• _Passage_
╔══

The remaining members managed to make a go of a revival to some extent, and found some notoriety in a 1999 film release chronicling their career. As far as I know they still manage to appear live on occasion, and there was a modest live album released in 2002, but the significant days of the band ended shortly after they appeared on stage at Max Yasgur's farm in 1969.

This is more interesting as an historical piece than it is as an artistic one really, but it’s not a bad album, and taken in the context of the time it should be considered a pretty good one. This type of music hasn’t stood the test of time all that well, but this is a decent addition to any serious American folk fan’s collection, and wouldn’t be out of place in most progressive music collections either. Three stars seems reasonable.


Review by Ivan_Melgar_M
SPECIAL COLLABORATOR Symphonic Prog Specialist
4 stars A couple years ago, and after some debate, I added SWEETWATER, an excellent USA band, the funny thing is that the debate was never about adding them or not, but about what sub-genre suited them best.

╚══

• _What to work on_
a. Answer these questions from the review excerpt:
(i) In what year was the modest live album released?
(ii) How many stars does the excerpt say seem reasonable for the album?
(iii) In the review by Ivan_Melgar_M, what was the debate over SWEETWATER about?
b. Return the review excerpt word for word, from "Review by Ivan_Melgar_M" to "suited them best.".

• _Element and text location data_
╔══

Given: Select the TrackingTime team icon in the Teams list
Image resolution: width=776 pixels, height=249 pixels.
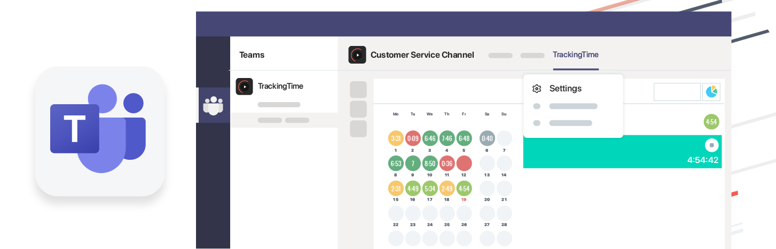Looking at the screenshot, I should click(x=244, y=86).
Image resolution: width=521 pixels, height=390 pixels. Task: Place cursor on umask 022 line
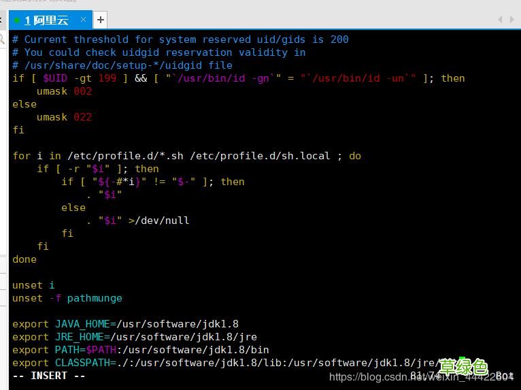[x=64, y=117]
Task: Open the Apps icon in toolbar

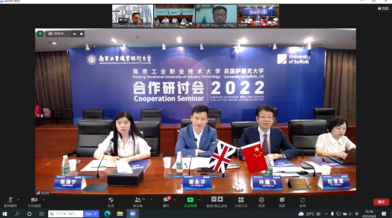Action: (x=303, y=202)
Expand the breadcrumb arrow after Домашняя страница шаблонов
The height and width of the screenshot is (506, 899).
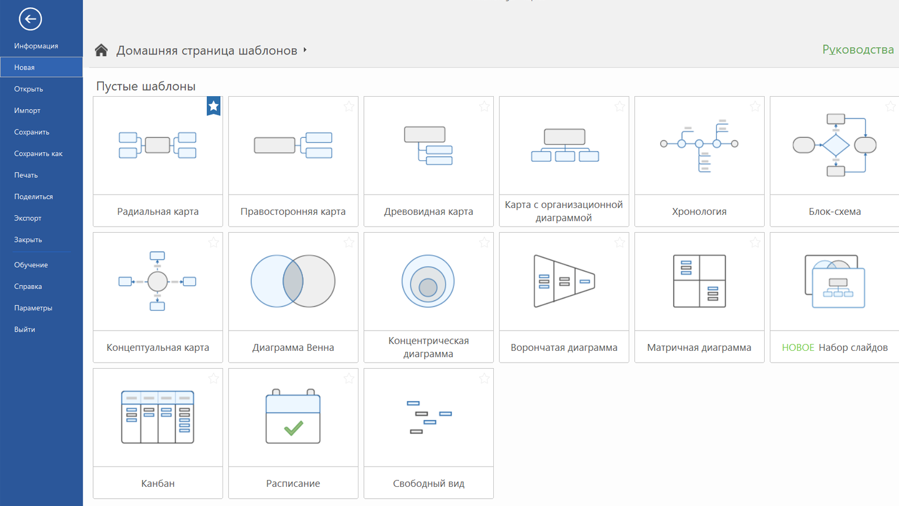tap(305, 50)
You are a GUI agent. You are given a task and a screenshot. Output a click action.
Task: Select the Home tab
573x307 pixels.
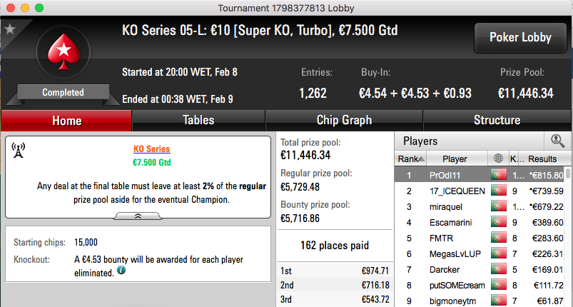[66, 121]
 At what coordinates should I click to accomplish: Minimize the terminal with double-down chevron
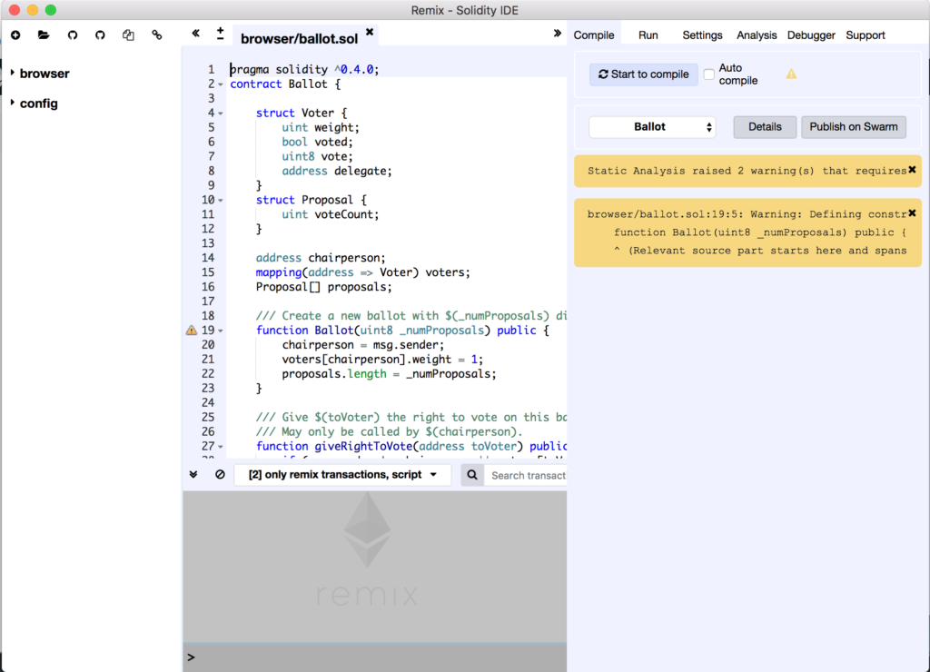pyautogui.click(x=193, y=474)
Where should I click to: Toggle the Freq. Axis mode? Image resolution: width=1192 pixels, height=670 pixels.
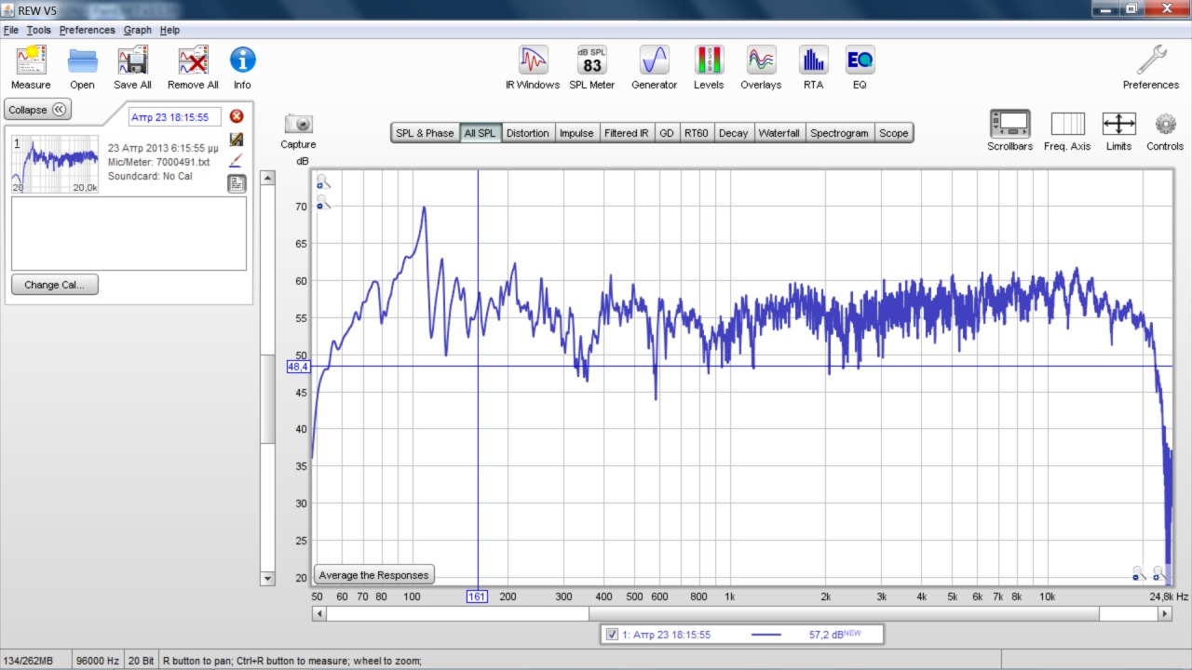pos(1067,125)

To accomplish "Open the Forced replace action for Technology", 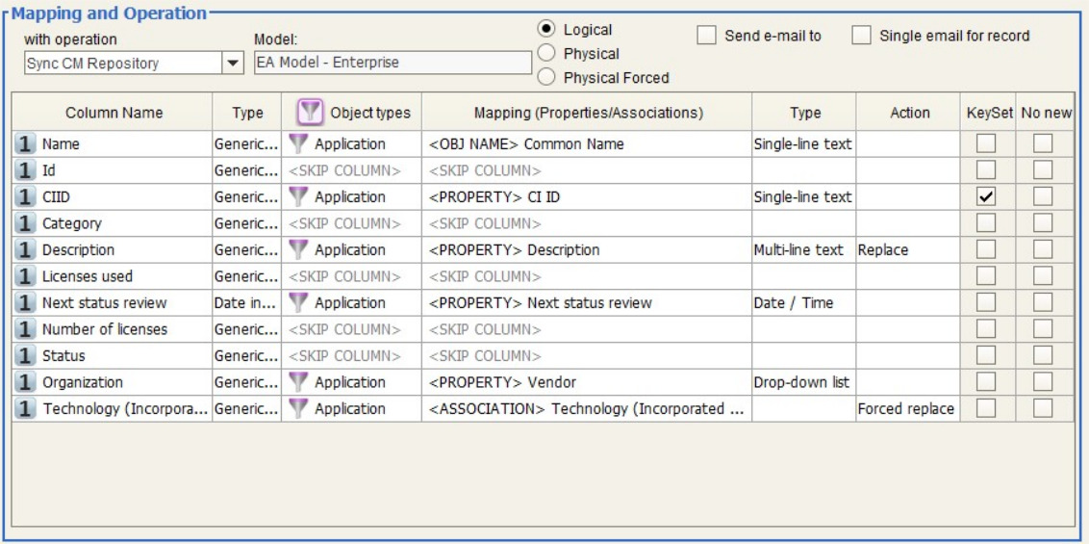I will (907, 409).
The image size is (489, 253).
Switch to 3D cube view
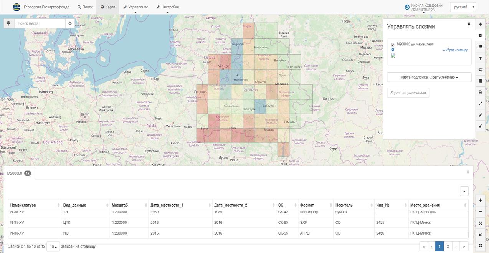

╚══

• _Solutions by task_
a.
(i) 2002
(ii) Three stars
(iii) Which sub-genre suited them best

b.
Review by Ivan_Melgar_M
SPECIAL COLLABORATOR Symphonic Prog Specialist
4 stars A couple years ago, and after some debate, I added SWEETWATER, an excellent USA band, the funny thing is that the debate was never about adding them or not, but about what sub-genre suited them best.